[start DATA IN THIS EXERCISE]
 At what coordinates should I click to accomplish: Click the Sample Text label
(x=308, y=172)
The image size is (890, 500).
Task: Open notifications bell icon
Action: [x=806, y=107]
[end DATA IN THIS EXERCISE]
▶ WORK REQUIRED:
Copy each of the records above word for word, keeping every line as it appears.

▶ WRITTEN SOLUTION:
 At what coordinates should I click to accomplish: Click the Sample Text label
(x=308, y=172)
The image size is (890, 500).
Task: Open notifications bell icon
Action: [x=806, y=107]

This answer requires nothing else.